> _What to do_: In full and without alteration, write out the lines below.

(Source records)
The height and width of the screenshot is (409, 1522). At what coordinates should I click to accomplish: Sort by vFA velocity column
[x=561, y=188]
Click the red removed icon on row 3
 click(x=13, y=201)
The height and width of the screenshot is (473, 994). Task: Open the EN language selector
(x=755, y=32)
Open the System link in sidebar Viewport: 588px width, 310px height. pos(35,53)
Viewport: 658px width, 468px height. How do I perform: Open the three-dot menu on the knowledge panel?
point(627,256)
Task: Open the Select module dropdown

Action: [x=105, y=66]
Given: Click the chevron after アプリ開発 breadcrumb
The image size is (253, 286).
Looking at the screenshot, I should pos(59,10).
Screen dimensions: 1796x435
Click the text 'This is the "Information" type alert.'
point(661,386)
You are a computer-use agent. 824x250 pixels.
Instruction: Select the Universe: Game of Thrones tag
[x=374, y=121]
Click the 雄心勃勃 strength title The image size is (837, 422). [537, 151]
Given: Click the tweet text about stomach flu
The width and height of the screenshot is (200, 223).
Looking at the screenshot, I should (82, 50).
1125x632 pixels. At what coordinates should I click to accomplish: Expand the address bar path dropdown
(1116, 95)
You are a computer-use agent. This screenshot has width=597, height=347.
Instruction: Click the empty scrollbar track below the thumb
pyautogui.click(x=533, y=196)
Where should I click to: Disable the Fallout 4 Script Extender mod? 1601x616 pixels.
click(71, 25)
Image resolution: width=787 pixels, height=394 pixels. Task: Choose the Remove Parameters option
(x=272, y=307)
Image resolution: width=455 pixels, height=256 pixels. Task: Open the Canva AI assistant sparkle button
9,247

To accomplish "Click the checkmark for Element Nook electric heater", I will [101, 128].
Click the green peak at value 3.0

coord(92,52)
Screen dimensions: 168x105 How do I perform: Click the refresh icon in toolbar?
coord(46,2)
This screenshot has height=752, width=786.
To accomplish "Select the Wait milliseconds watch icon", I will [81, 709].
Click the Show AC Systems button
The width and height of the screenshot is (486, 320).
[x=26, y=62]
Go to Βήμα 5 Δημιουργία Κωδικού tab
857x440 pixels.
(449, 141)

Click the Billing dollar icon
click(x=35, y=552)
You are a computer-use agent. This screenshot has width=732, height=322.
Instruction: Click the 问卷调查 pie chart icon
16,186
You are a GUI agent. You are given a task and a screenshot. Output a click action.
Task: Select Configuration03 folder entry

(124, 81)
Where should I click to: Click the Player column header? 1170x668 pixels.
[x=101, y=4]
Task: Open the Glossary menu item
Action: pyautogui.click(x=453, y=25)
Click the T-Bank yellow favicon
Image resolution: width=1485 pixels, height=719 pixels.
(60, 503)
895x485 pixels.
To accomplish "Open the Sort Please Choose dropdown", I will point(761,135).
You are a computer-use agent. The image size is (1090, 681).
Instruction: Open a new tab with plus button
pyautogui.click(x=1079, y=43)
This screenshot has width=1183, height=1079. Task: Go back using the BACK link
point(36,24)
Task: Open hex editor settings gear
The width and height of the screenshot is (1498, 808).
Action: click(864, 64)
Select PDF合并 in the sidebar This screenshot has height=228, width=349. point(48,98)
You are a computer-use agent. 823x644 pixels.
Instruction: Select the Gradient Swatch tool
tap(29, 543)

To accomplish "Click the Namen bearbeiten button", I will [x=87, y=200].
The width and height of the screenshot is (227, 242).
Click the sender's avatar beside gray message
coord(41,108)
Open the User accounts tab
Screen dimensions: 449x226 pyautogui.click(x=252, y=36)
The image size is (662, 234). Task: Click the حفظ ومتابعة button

> _Your response_:
The height and width of the screenshot is (409, 1522). At what coordinates should I click to accomplish: Sort by vFA velocity column
[x=561, y=188]
Click the red removed icon on row 3
 click(x=13, y=201)
The height and width of the screenshot is (473, 994). Task: Open the EN language selector
(x=755, y=32)
Open the System link in sidebar Viewport: 588px width, 310px height. pos(35,53)
Viewport: 658px width, 468px height. How do I perform: Open the three-dot menu on the knowledge panel?
point(627,256)
Task: Open the Select module dropdown

Action: [x=105, y=66]
Given: Click the chevron after アプリ開発 breadcrumb
The image size is (253, 286).
Looking at the screenshot, I should pos(59,10).
Screen dimensions: 1796x435
Click the text 'This is the "Information" type alert.'
point(661,386)
You are a computer-use agent. 824x250 pixels.
Instruction: Select the Universe: Game of Thrones tag
[x=374, y=121]
Click the 雄心勃勃 strength title The image size is (837, 422). [537, 151]
Given: Click the tweet text about stomach flu
The width and height of the screenshot is (200, 223).
Looking at the screenshot, I should (82, 50).
1125x632 pixels. At what coordinates should I click to accomplish: Expand the address bar path dropdown
(1116, 95)
You are a computer-use agent. This screenshot has width=597, height=347.
Instruction: Click the empty scrollbar track below the thumb
pyautogui.click(x=533, y=196)
Where should I click to: Disable the Fallout 4 Script Extender mod? 1601x616 pixels.
click(71, 25)
Image resolution: width=787 pixels, height=394 pixels. Task: Choose the Remove Parameters option
(x=272, y=307)
Image resolution: width=455 pixels, height=256 pixels. Task: Open the Canva AI assistant sparkle button
9,247

To accomplish "Click the checkmark for Element Nook electric heater", I will [101, 128].
Click the green peak at value 3.0

coord(92,52)
Screen dimensions: 168x105 How do I perform: Click the refresh icon in toolbar?
coord(46,2)
This screenshot has height=752, width=786.
To accomplish "Select the Wait milliseconds watch icon", I will [81, 709].
Click the Show AC Systems button
The width and height of the screenshot is (486, 320).
[x=26, y=62]
Go to Βήμα 5 Δημιουργία Κωδικού tab
857x440 pixels.
(449, 141)

Click the Billing dollar icon
click(x=35, y=552)
You are a computer-use agent. This screenshot has width=732, height=322.
Instruction: Click the 问卷调查 pie chart icon
16,186
You are a GUI agent. You are given a task and a screenshot. Output a click action.
Task: Select Configuration03 folder entry

(124, 81)
Where should I click to: Click the Player column header? 1170x668 pixels.
[x=101, y=4]
Task: Open the Glossary menu item
Action: pyautogui.click(x=453, y=25)
Click the T-Bank yellow favicon
Image resolution: width=1485 pixels, height=719 pixels.
(60, 503)
895x485 pixels.
To accomplish "Open the Sort Please Choose dropdown", I will point(761,135).
You are a computer-use agent. The image size is (1090, 681).
Instruction: Open a new tab with plus button
pyautogui.click(x=1079, y=43)
This screenshot has width=1183, height=1079. Task: Go back using the BACK link
point(36,24)
Task: Open hex editor settings gear
The width and height of the screenshot is (1498, 808).
Action: click(864, 64)
Select PDF合并 in the sidebar This screenshot has height=228, width=349. point(48,98)
You are a computer-use agent. 823x644 pixels.
Instruction: Select the Gradient Swatch tool
tap(29, 543)

To accomplish "Click the Namen bearbeiten button", I will [x=87, y=200].
The width and height of the screenshot is (227, 242).
Click the sender's avatar beside gray message
coord(41,108)
Open the User accounts tab
Screen dimensions: 449x226 pyautogui.click(x=252, y=36)
The image size is (662, 234). Task: Click the حفظ ومتابعة button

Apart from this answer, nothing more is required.